最初にこの雄株に実が着いているの見つけた時は、その木の雄花を「花山椒」として採取していた時期でした。ですから 実は取り残した花房に着いていた両性花によるものでした。1個見付けたので、高さ3mほどの木全体を調べてみると、全部で8個見つかりました。でも もし花房を採取していなければ、もっと多くの実が成っていた筈です。また もっと以前から実がなっているか調べていれば、実が何時から成り始めたかが分かったのですが、残念ながら実が成るなんて思いもしなかったので 調べた事は有りませんでした。この木は 山で 多分30年以上経っている木の枝から、揷し木して育てたものです。10年以上前に揷し木苗を直植えし、その後4,5年して花を付けて 雄株と判明したのですが、その時は実が着いていなかったのは確かです。ですから それ以降 実を発見した年までの間の どこかの年からか成り始めたのでしょう。その成り始めた年は、突然数十個も成ったとは考えられません。せいぜい 最初は 2〜3個ほどでしょう。実生の果樹等の場合は、花が咲き始めた頃は 殆んど実が着かずに、木が古くなって来るに従って 良く実を着ける様になるのが普通です。揷し木苗の場合も 実生ほど顕著ではないのですが、この傾向が見られます。ただ アシガラサンショウの場合は、もっと複雑な要因が有ります。それは 雄花の中の両性花が増えて来る割合と、その両性花が実を着ける割合の二つが絡んで来るからです。私の推測では、この両方共が年を経るに従ってその割合が増えて来ると考えています。実を見付けた年以降は、花を採取するのはやめています。成った実の数は、発見の翌年は 40個を少し超える程度で、それが毎年少しづつ増えて 去年は100個を超えるほどになりました。今年は多分それよりもかなり増えている様に見えます。両性花の数は 小さい花なので判り難いのですが、花が咲き終わった後の花柄を調べると判ります。普通の雄花は 花が咲き終わると、花柄の根元から散ってしまいます。それに比べて 両性花は、花が咲き終わるとると、実が留まらなくても 花だけ散って 花柄はそのまま残っています。
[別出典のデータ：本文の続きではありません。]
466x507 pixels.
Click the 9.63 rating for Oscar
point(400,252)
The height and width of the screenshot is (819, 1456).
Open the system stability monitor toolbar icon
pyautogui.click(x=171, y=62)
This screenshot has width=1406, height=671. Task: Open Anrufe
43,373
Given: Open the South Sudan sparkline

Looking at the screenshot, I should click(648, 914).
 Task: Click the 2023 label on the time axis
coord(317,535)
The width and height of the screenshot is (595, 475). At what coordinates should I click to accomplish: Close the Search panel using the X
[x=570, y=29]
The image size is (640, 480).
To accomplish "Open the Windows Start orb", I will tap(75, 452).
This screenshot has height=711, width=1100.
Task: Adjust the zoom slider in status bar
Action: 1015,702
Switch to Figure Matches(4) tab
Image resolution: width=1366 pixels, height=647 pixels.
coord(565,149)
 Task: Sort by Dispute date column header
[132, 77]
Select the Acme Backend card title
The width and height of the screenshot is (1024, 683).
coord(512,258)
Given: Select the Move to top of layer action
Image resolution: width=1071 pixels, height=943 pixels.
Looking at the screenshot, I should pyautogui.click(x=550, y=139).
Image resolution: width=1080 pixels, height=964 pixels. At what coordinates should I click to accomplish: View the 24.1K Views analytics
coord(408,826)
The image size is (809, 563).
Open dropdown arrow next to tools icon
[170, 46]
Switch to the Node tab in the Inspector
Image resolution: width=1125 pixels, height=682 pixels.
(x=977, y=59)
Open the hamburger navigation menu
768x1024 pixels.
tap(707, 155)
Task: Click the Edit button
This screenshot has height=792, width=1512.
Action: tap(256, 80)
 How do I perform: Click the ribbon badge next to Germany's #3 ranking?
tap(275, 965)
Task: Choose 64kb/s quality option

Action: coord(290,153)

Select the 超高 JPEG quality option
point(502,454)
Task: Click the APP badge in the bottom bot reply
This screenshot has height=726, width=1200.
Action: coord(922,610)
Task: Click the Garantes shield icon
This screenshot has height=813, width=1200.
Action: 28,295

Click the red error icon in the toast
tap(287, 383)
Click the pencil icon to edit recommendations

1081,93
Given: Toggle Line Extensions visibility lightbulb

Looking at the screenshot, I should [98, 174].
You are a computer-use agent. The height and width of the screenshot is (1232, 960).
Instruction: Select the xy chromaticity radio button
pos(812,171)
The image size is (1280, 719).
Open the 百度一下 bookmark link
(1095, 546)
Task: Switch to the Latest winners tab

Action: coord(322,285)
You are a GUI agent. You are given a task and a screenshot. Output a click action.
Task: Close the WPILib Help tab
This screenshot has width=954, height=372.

この現象は3年ほど前に気付いて 調べ始めましたので、それ以前の期間の記憶は有りませんが、ここ2,3年は確実に増えて来ています。この様な観察結果から、木が大きくなった事を考えても それでも両性花も実の数も、「木が古くなるに従って その割合が増えて来る」と言えそうです。では この先どうなって行くのでしょうか。究極の状態は、全ての雄花が両性花に変わり、殆どが実を着ける様になる事です。でも そこ迄は行かないと思います。ここでもう一つ問題になるのは、木がどれだけ古く迄持つかです。山のサンショウの木で、古い木を見ることは 稀です。殆どが 日照りによる水不足か 強風で倒れて枯れます。この二つの原因をしっかり管理すれば、数十年持たす事も可能です。現にこのアシガラサンショウも 一度台風の強風によって45度に傾き、根の半分以上が切られて 枯れかけました。現在はステンレスのフックとワイヤーで保持し 厚く敷き草を敷いて、以前よりも元気になっています。これからこの木がいつ迄生きて、どう変わるか調べて行こうと思います。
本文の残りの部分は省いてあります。